Now, what's socialism and what isn't can be debated in a coffee cafe until you are madly overcaffeinated.
There's no denying that some Americans are taking advantage of the great recession to push an anti-capitalist agenda. They've never had much faith in free markets.
And those who are crying "It's socialism!" have an overriding and sometimes justified fear of big government and its unintended consequences. They also disdain too-high taxes, bailouts, redistributive spending, deficits and all the rest.
For some, socialism is just about anything the government does. And in times of economic distress, the government has to do a lot.

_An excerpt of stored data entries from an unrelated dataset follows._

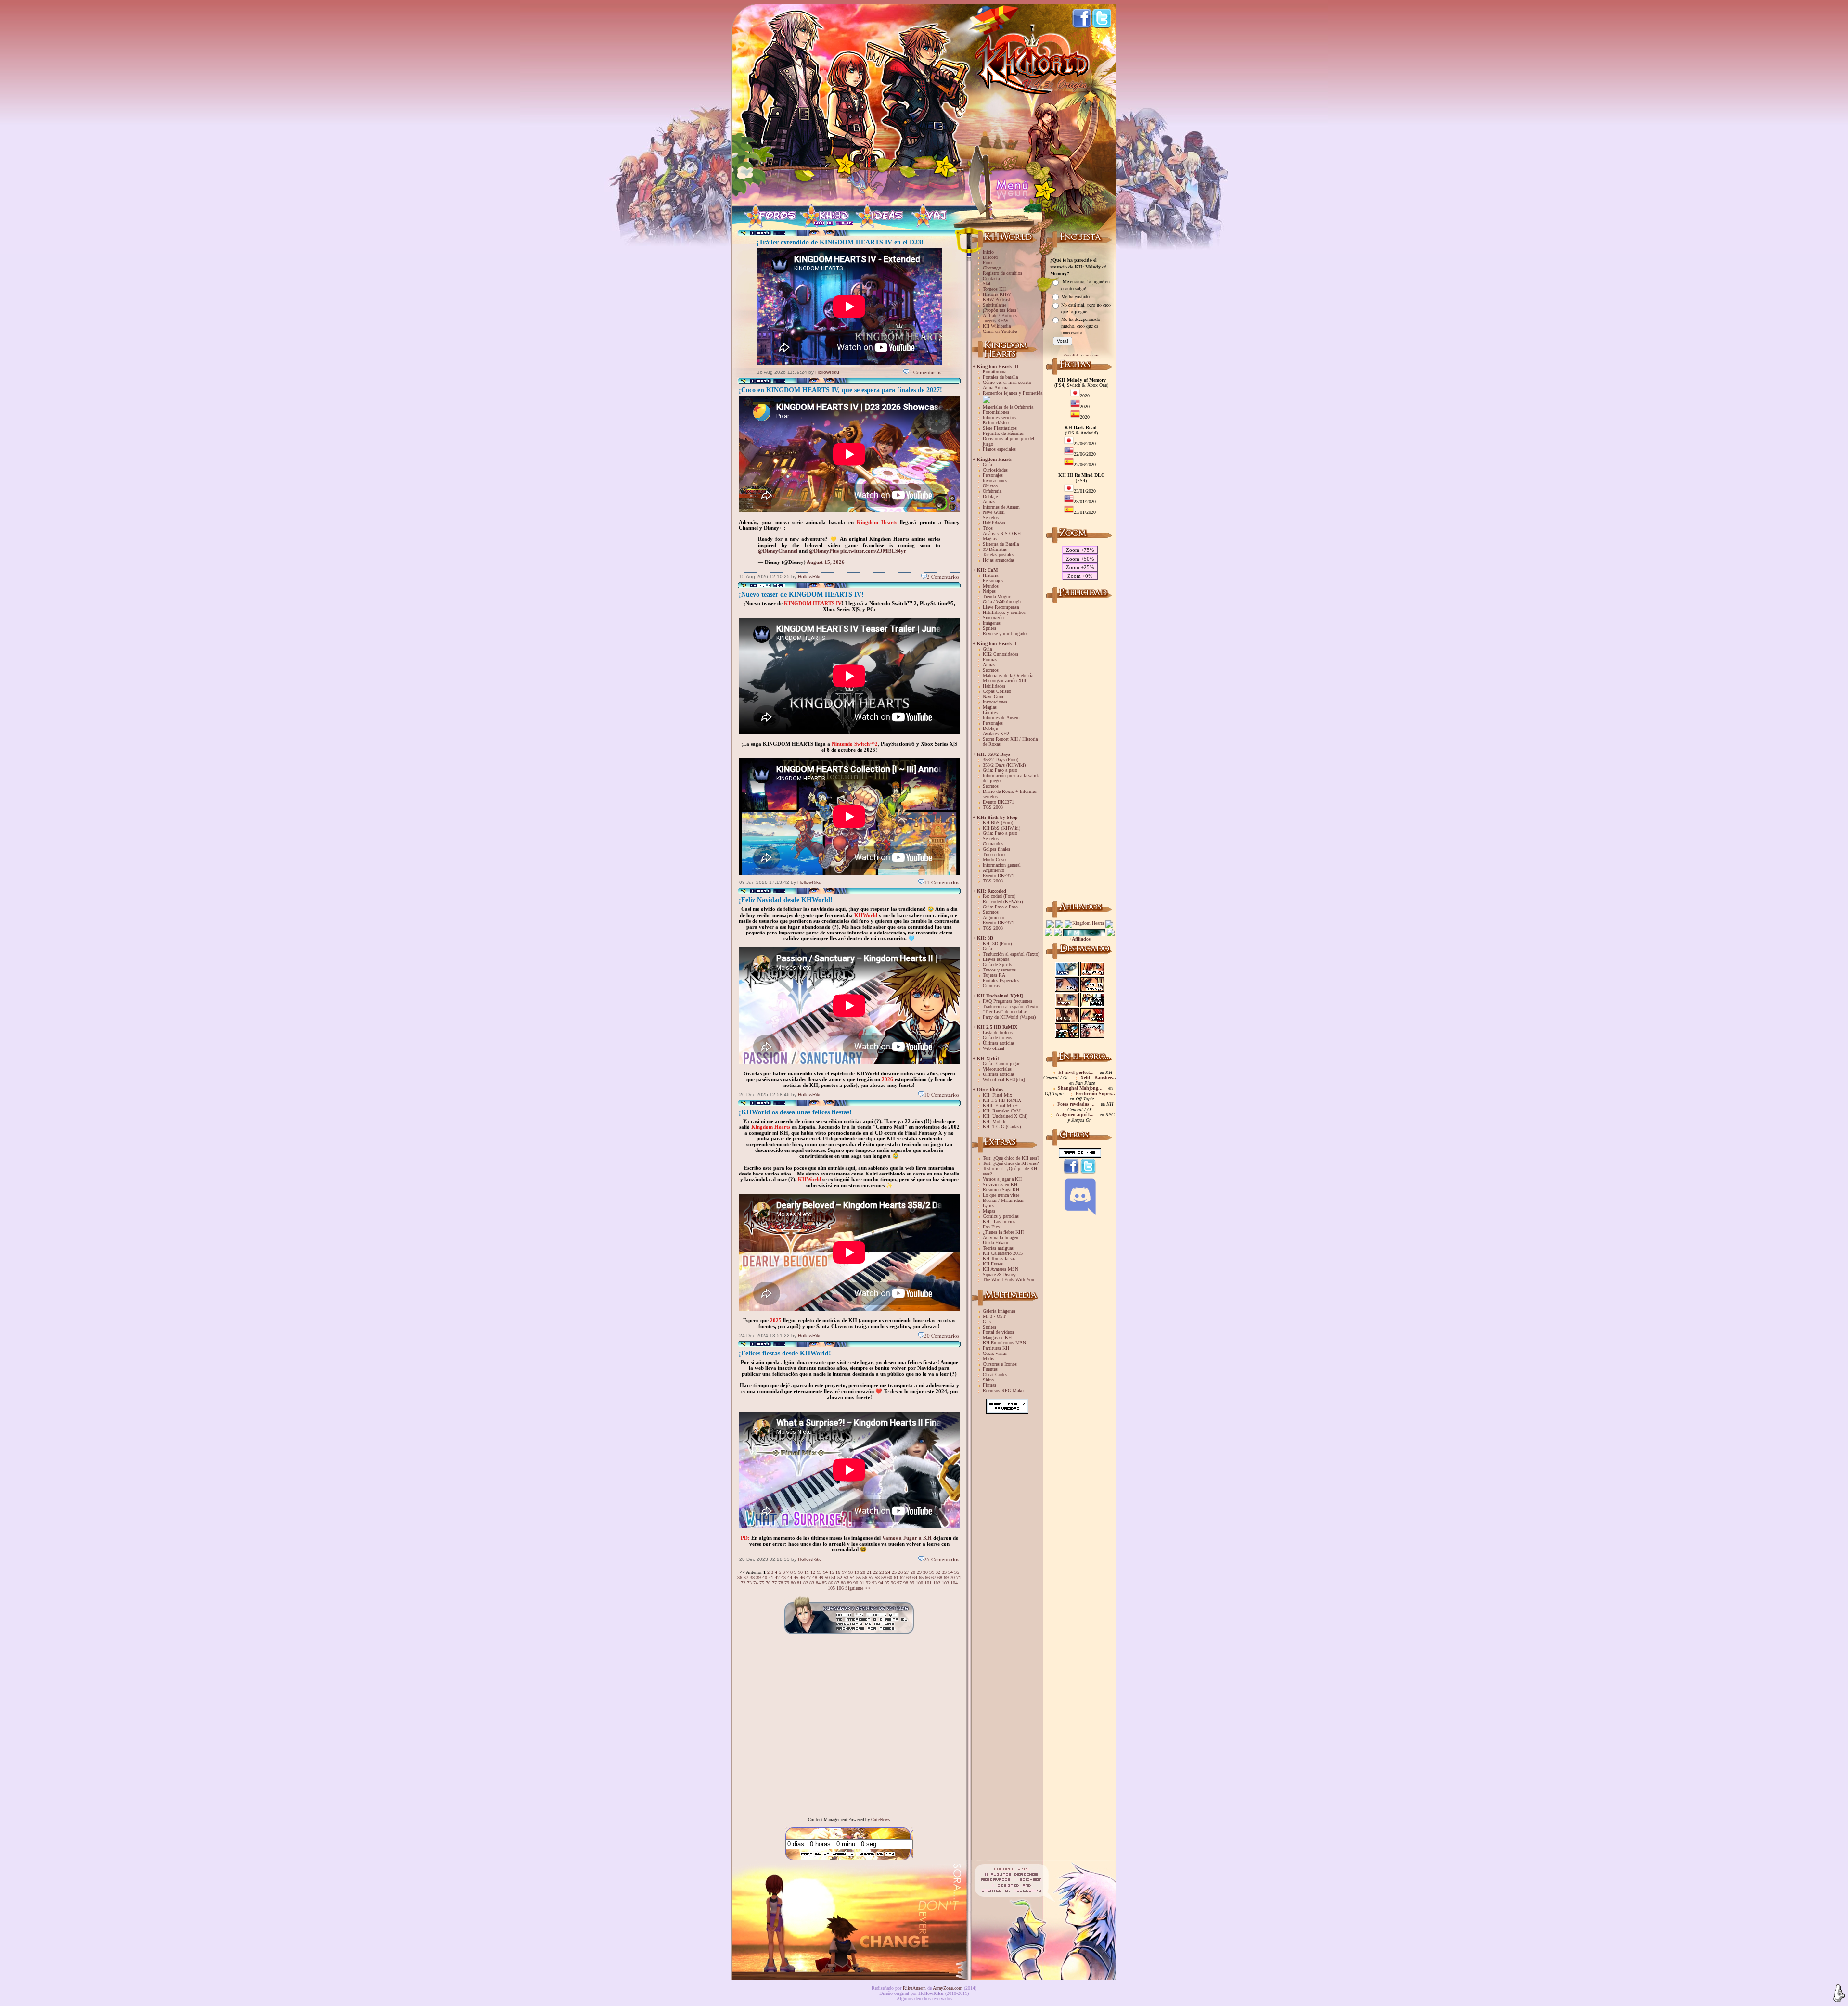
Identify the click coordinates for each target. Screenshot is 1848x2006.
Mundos (991, 585)
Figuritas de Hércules (1003, 433)
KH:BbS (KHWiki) (1001, 828)
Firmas (989, 1385)
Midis (988, 1358)
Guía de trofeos (997, 1037)
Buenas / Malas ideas (1003, 1200)
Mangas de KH (997, 1337)
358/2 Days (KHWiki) (1004, 764)
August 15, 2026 (826, 562)
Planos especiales (999, 449)
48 (814, 1577)
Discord (990, 257)
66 (927, 1577)
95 (887, 1582)
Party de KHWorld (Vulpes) (1009, 1017)
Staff (987, 283)
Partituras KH (996, 1348)
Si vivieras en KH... (1002, 1184)
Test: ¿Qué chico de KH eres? (1011, 1158)
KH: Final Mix (997, 1095)
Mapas (989, 1211)
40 (764, 1577)
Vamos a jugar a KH (1002, 1179)
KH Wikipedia (997, 326)
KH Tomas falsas (999, 1258)
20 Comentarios (941, 1335)
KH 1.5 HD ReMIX (1002, 1100)
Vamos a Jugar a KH (907, 1538)
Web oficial (993, 1048)
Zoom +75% (1080, 550)
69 (946, 1577)
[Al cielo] (1839, 1993)
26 (900, 1572)
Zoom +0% (1080, 576)
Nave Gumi (994, 512)
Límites (990, 712)
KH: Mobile (994, 1121)
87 (836, 1582)
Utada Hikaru (995, 1242)
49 (821, 1577)
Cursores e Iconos (1000, 1364)
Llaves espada (996, 959)
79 (786, 1582)
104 (954, 1582)
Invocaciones (995, 480)
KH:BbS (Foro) (998, 822)
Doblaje (990, 496)
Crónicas (991, 985)
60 (889, 1577)
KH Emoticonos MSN (1004, 1342)
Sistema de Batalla (1001, 544)
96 (893, 1582)
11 (806, 1572)
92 (868, 1582)
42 (777, 1577)
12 (812, 1572)
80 (793, 1582)
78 (780, 1582)
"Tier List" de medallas (1005, 1011)
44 (789, 1577)
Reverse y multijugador (1005, 633)
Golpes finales (996, 849)
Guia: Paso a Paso (1000, 906)
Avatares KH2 (996, 733)
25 (894, 1572)
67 (933, 1577)
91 (862, 1582)
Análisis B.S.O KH (1002, 533)
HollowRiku (827, 372)
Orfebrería (992, 491)
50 (827, 1577)
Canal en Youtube (1000, 331)
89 (849, 1582)
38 (752, 1577)
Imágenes (992, 623)
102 (936, 1582)
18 (850, 1572)
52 (839, 1577)
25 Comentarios (941, 1559)
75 (761, 1582)
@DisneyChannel (777, 551)
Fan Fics (991, 1226)
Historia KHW (997, 294)
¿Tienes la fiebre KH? (1003, 1232)
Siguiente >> (858, 1588)
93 (874, 1582)
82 (805, 1582)
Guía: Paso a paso (1000, 770)
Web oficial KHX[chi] (1004, 1079)
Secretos (991, 517)
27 (906, 1572)
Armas (989, 501)
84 (818, 1582)
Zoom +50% (1080, 559)
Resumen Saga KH (1001, 1189)
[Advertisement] (1079, 750)
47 (808, 1577)
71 (958, 1577)
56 (864, 1577)
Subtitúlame (994, 304)
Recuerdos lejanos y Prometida (1012, 393)
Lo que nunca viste (1001, 1195)
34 (950, 1572)
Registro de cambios (1002, 273)
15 (831, 1572)
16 (837, 1572)
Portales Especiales (1001, 980)
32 (938, 1572)
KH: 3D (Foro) (997, 943)
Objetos (990, 485)
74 (755, 1582)
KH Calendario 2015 (1003, 1253)
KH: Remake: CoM (1002, 1110)
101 (928, 1582)
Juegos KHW (995, 320)
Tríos (988, 528)
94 (880, 1582)
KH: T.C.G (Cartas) (1002, 1126)
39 (758, 1577)
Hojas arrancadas (998, 559)
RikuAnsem (914, 1988)
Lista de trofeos (998, 1032)
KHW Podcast (996, 299)
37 (746, 1577)
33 (944, 1572)
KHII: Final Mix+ (1000, 1105)
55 (858, 1577)
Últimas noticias (998, 1043)
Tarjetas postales (998, 554)
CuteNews (880, 1819)
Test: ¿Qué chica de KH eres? (1011, 1163)
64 (914, 1577)
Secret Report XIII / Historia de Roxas (1010, 741)
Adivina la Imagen (1000, 1237)
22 (875, 1572)
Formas (990, 659)
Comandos (993, 843)
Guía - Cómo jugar (1001, 1063)
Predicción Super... (1095, 1093)
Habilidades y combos (1004, 612)
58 (877, 1577)
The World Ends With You (1008, 1279)
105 (831, 1588)
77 (774, 1582)
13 (819, 1572)
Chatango (992, 267)
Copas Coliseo (997, 691)
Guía (987, 464)
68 (939, 1577)
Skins (988, 1379)
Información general (1002, 865)
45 (796, 1577)
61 (896, 1577)
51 (833, 1577)
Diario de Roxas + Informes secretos (1010, 794)
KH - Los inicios (999, 1221)
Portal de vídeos (998, 1332)
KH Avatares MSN (1000, 1269)
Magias (990, 538)
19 (856, 1572)
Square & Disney (999, 1274)
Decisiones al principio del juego (1008, 441)
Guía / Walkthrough (1002, 601)
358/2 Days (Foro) (1000, 759)
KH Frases (993, 1263)
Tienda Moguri (997, 596)
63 (908, 1577)
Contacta (991, 278)
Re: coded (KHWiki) (1003, 901)
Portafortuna (994, 371)
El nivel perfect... (1076, 1072)
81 (799, 1582)
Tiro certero (994, 854)
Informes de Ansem (1001, 507)
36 (739, 1577)
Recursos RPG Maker (1004, 1390)
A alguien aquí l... (1075, 1114)
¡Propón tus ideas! (1000, 310)
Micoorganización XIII (1004, 680)
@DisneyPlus (824, 551)
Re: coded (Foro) (999, 896)
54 (852, 1577)
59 (883, 1577)
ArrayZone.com (947, 1988)
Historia (990, 575)
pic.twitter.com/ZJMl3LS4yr (873, 551)
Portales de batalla (1000, 377)
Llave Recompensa (1001, 607)
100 (919, 1582)
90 (855, 1582)
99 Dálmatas (995, 549)
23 (881, 1572)
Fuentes (990, 1369)
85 (824, 1582)
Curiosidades (995, 470)
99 (912, 1582)
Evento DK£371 (998, 802)
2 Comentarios (943, 576)
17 (844, 1572)
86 (830, 1582)
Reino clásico (996, 422)
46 (802, 1577)
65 (921, 1577)
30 (925, 1572)
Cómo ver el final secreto (1007, 382)
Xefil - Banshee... (1098, 1077)
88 (843, 1582)
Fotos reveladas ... (1076, 1104)
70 (952, 1577)
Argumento (993, 870)
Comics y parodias (1001, 1216)
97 (899, 1582)
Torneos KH (994, 289)
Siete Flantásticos (1000, 428)
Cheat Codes (995, 1374)
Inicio (988, 252)
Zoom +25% (1080, 567)
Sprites (989, 628)
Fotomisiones (996, 412)
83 (811, 1582)
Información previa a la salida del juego (1011, 778)
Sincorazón (993, 617)
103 (945, 1582)
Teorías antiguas (998, 1248)
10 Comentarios (941, 1094)
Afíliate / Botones (1000, 315)
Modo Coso (994, 859)
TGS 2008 (993, 807)
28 (913, 1572)
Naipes (989, 591)
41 (771, 1577)
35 (956, 1572)
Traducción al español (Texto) (1011, 954)
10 (800, 1572)
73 (749, 1582)
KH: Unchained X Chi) (1005, 1116)
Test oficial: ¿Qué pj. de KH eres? (1010, 1171)
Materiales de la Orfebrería (1008, 406)
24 (888, 1572)
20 (862, 1572)
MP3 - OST (994, 1316)
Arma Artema (995, 387)
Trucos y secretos (999, 969)
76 (768, 1582)
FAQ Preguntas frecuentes (1007, 1001)
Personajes (993, 475)
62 (902, 1577)
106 (840, 1588)
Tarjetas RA (994, 975)
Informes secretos (999, 417)
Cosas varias (995, 1353)
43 (783, 1577)
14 (825, 1572)
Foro (987, 262)
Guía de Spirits (997, 964)
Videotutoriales (997, 1069)
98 (905, 1582)
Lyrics (988, 1205)
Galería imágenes (999, 1311)
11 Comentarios (941, 882)
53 (846, 1577)
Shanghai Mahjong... (1080, 1088)
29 (919, 1572)
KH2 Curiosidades (1000, 654)
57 (871, 1577)
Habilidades (994, 522)
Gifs (987, 1321)
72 (743, 1582)
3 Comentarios (925, 372)
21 (869, 1572)
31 (931, 1572)
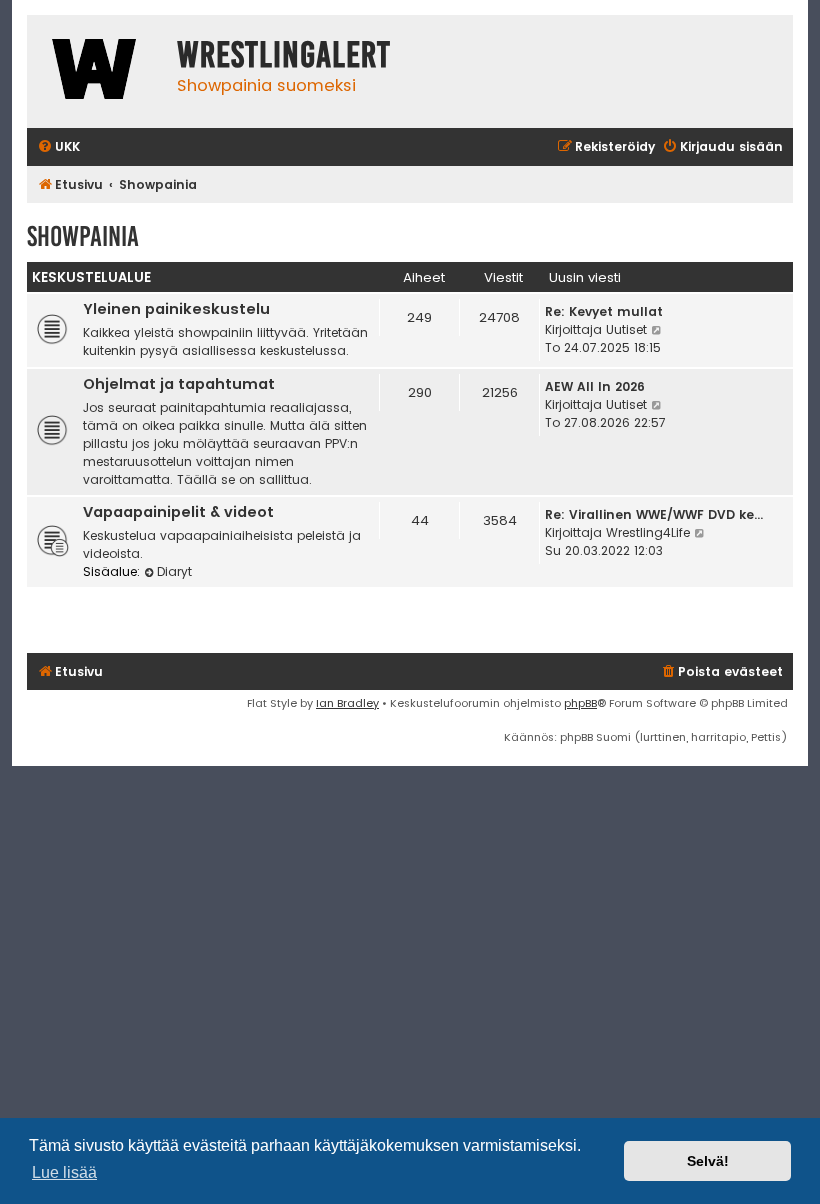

Perhaps the most "socialist" step taken in the great recession was the bailout of Chrysler and GM. It truly was the government taking over the means of production.
But at least the government wants to back out of the car business as quickly as possible, and auto execs are working overtime to rejoin the free market.
Most of the other actions taken by the government weren't socialism.
The bank bailouts were essentially just bridge loans to ensure the flow of credit — and keep the wheels of capitalism turning for the rest of us.
Similarly, the tightening of financial regulations or their extension into the world of "shadow banking" again will help capitalism work more efficiently. Better regulation often saves capitalists, especially bankers, from themselves.
Then there's the stimulus bill, which didn't do that much stimulus. It mainly cut taxes and shored up the safety net until the economy recovers. In times of need, most Americans see that as just an extension of neighbor helping neighbor, not some kind of socialist plot.
Finally, what about health care reform?
Yes, the government is reorganizing one-sixth of the economy or whatever, but I have deep doubts that health care should be wholly treated as a free-market good. Isn't all insurance a "socialized" way of handling potential problems?
The current problem that health care reform is trying to solve is how to distribute and pay for this good efficiently and somewhat fairly.
We'll see whether it does that.
But my head spins at this disconnect at some anti-government rallies: One protester holding up a sign decrying socialism standing next to another demonstrator with a sign saying, "Don't touch my Medicare."